# DIRECTIONS FOR THIS TASK
Would you please transcribe, exactly as written, the lines of the entries below starting at the one that holds "This screenshot has width=423, height=321." and ending at the one that holds "Open the Keyword search type dropdown", both included?

# SUPPLIED MATERIAL
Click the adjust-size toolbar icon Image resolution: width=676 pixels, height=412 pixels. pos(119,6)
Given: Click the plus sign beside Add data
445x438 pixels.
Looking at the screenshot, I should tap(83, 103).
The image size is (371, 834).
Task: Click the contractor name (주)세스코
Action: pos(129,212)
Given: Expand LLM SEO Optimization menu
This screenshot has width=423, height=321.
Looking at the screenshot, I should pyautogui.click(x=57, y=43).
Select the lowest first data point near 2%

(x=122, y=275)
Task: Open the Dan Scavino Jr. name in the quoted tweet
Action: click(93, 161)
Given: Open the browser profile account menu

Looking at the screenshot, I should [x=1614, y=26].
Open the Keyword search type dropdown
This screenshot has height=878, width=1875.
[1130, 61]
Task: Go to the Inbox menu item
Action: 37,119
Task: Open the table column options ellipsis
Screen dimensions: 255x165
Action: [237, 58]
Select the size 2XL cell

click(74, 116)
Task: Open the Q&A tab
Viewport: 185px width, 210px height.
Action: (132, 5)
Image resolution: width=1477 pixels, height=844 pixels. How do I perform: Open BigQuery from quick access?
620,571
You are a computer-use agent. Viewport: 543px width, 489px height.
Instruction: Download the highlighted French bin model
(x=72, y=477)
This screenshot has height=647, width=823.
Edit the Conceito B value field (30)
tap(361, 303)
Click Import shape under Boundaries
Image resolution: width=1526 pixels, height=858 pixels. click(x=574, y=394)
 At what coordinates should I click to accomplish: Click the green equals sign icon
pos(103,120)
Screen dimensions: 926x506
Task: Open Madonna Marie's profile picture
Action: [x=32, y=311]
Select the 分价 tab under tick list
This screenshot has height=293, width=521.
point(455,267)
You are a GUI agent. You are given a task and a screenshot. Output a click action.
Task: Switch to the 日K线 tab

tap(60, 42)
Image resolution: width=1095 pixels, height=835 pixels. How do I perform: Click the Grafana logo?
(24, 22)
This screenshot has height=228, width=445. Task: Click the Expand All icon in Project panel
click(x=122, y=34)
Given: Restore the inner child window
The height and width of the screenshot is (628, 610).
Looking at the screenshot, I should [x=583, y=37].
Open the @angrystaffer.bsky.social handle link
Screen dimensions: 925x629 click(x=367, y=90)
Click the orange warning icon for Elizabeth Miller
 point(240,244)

# RESPONSE TO THE EXERCISE
This screenshot has width=423, height=321.
Looking at the screenshot, I should pyautogui.click(x=57, y=43).
Select the lowest first data point near 2%

(x=122, y=275)
Task: Open the Dan Scavino Jr. name in the quoted tweet
Action: click(93, 161)
Given: Open the browser profile account menu

Looking at the screenshot, I should [x=1614, y=26].
Open the Keyword search type dropdown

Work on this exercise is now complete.